• Assigned task: Please return the lines from the one with "Uncheck the Prime delivery filter checkbox" through the end of the listing below, word for word, with every picture left out.

• Stored data:
# # # # # # #

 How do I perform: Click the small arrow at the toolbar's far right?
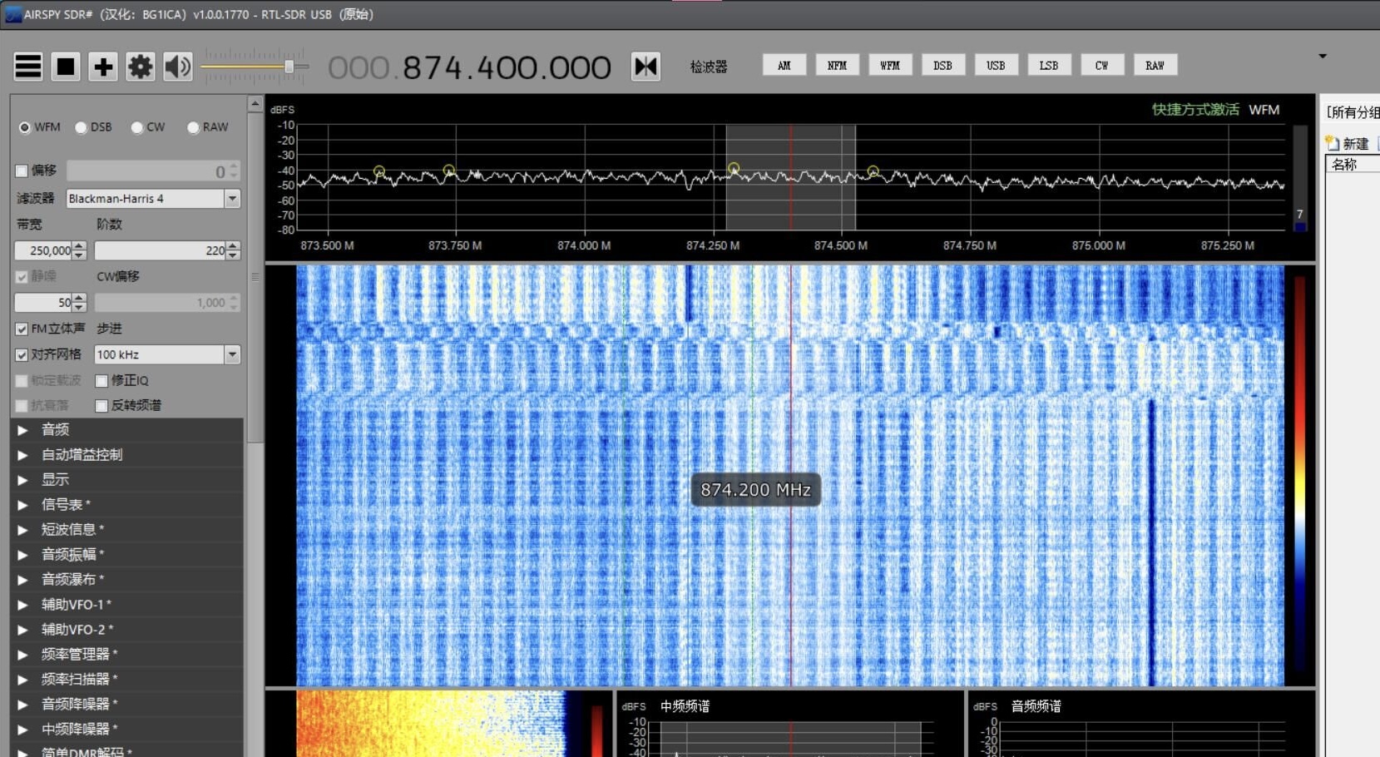click(x=1323, y=57)
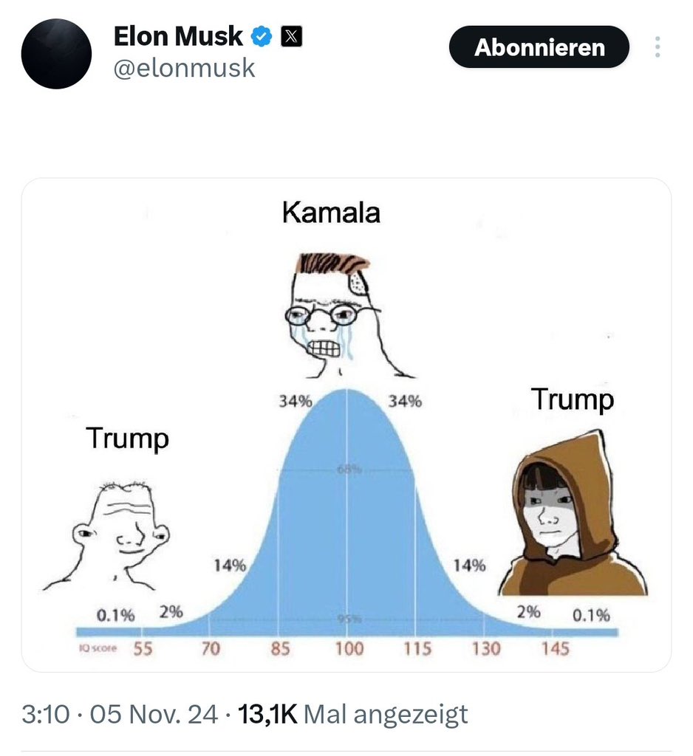The image size is (693, 756).
Task: Click the Abonnieren button
Action: 539,47
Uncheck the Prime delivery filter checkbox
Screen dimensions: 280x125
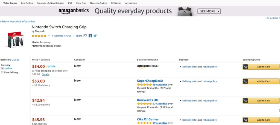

# # # # # # #

• Solution to this exercise:
Uncheck the Prime delivery filter checkbox
Screen dimensions: 280x125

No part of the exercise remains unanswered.